Just as movies based on video games tend to fail, so do video games based on movies. Almost every movie these days has its own licensed game tie-in, and most such titles are so bad that many gamers write off all movie-related releases. It gets even worse when games are based on movies that are based on games, like Street Fighter: The Movie (The Game).
However, not every game based on a movie is cringe-inducing. Every now and then, a studio releases a movie game that isn't just a cash grab. We've put together a list of five such games, including those spawned from solo titles and franchises. These games measure up in many ways to their film counterparts, and some were even more memorable than their parent films.

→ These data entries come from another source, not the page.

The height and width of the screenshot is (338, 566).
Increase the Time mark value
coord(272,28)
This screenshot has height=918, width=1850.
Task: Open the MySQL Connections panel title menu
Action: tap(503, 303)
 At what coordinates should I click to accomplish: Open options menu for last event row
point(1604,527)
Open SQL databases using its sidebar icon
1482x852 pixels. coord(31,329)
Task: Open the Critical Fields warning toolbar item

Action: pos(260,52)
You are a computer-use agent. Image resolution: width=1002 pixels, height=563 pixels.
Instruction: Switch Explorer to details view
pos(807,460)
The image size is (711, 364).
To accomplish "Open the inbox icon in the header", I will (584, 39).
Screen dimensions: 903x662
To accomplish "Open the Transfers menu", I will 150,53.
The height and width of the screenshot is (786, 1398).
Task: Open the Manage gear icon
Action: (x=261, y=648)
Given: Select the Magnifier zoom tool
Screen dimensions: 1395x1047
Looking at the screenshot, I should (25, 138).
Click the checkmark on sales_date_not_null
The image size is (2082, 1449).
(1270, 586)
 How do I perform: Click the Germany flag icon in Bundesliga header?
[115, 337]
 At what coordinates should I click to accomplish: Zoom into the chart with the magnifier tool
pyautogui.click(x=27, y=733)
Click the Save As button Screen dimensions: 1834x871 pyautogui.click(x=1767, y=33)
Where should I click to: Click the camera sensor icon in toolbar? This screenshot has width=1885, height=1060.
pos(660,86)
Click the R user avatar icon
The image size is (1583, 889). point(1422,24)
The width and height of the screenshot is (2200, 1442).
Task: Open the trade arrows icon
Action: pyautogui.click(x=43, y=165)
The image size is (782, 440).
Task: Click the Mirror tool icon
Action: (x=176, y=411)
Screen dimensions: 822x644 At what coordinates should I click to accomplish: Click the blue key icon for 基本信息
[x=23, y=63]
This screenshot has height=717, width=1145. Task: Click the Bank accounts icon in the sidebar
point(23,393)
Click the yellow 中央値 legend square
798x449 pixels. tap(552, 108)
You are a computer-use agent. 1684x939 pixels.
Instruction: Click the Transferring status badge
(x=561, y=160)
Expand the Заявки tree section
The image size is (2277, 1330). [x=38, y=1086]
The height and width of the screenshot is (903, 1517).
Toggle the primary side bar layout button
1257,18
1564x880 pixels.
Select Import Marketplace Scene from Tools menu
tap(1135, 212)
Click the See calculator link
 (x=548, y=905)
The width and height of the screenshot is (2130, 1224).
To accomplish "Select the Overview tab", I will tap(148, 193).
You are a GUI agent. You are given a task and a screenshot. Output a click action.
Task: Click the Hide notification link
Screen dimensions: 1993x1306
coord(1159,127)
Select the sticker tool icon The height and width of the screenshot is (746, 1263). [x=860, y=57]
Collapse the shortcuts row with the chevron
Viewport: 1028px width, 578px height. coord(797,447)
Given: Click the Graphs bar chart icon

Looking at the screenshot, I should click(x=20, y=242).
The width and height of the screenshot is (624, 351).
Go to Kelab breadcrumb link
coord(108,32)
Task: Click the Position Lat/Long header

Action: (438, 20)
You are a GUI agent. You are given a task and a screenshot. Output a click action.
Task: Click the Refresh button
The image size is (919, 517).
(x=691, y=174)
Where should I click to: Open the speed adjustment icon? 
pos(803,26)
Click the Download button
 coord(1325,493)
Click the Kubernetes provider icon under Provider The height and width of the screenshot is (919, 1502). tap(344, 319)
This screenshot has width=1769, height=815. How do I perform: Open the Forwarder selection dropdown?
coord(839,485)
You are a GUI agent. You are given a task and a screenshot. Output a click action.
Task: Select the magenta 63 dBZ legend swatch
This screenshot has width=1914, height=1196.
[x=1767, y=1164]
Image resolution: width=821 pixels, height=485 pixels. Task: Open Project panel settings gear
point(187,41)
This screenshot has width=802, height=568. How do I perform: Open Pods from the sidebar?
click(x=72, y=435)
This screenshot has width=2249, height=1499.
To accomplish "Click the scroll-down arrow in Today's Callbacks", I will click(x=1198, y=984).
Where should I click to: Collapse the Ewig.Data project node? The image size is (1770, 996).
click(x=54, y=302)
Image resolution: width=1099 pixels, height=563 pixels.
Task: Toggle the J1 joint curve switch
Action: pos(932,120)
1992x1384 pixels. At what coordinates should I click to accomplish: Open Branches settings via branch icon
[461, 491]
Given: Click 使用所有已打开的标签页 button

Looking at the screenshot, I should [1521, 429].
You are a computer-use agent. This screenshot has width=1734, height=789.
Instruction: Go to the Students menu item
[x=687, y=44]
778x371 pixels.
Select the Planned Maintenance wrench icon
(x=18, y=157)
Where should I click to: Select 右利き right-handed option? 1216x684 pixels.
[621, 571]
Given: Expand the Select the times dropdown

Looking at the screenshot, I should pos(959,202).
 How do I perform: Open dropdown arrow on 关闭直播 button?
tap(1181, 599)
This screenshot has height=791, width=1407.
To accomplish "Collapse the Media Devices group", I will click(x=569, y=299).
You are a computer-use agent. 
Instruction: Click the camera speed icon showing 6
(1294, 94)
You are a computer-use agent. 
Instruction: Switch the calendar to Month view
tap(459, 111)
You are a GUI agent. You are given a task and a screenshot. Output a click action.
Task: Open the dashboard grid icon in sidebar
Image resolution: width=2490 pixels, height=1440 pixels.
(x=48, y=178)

5. Peter Jackson's King Kong: The Official Game of the Movie Released: 2005
This Xbox 360 launch title exceeded expectations for movie tie-ins. It's just as good as the movie and captures its unique atmosphere perfectly. The game expands on events of the film in order to increase its length, but the added material doesn't feel like filler; it's welcome, especially because it allows players to explore Kong's island more extensively.
A limited HUD makes for an immersive experience while fending off jungle monsters. Perhaps the best part of the game is playing as Kong himself. A game that lets you beat up a T.rex as a giant monkey? Sign me up.
4. Ghostbusters: The Video Game Released: 2009
The next best thing to a new Ghostbusters film is this 2009 release featuring much of the original cast. Dan Aykroyd, Harold Ramis, Bill Murray and more all return for what Aykroyd referred to as "essentially the third movie." It's a unique take on the shooter genre with fresh mechanics, but more importantly, it just feels like Ghostbusters.
The game re-creates everything that made the franchise famous, but in a new format. While the game is a bit on the short side, its multiplayer gives it some added replay value. Just remember not to cross the streams.
3. Goldeneye 007 Released: 1997
This game opened the floodgates for first-person shooters on consoles. In many ways, it was the forerunner to titles like Call of Duty and Halo. It was also a great game on its own, and the point could be made that it's even more memorable than the Pierce Brosnan film.
Nearly every male born between 1980 and 1990 has fond memories of playing this game with their friends. Some controls were a bit clunky, and the character Oddjob was impossible to kill (damn midget!), but this is still a great party game if you're feeling nostalgic. It's the Sean Connery of James Bond games.
2. Blade Runner Released: 1997
This sleeper hit released in 1997 is a point-and-click adventure game, a genre that recently saw a resurgence with Telltale's The Walking Dead. Blade Runner included an original story set in Ridley Scott's universe that followed detective Ray McCoy as he tracked a group of replicants suspected of murdering animals.
With 13 different endings, this game was one of the first to give players significant influence on the plot -- even more so than many games released today. While it's a bit dated today, the graphics were top notch for the time. This game will have you questioning what it means to be human, and wondering whether androids really do dream of electric sheep.
1. (Most) Star Wars games Released: 1977- present
It would be unfair to the many great Star Wars games to put one at the top of this list without acknowledging the many successes. Sure, there have been a few duds (Jango Fett: Bounty Hunter comes to mind), but it's overall the most successful video game franchise based on film. The best of the bunch are probably Knights of the Old Republic and Battlefront II, but the Rogue Squadron, Jedi Knight and LEGO Star Wars games also deserve high praise. While no great Star Wars games have come out in a few years, Star Wars 1313 shows promise and could join the ranks of these other games. May the Force be with it.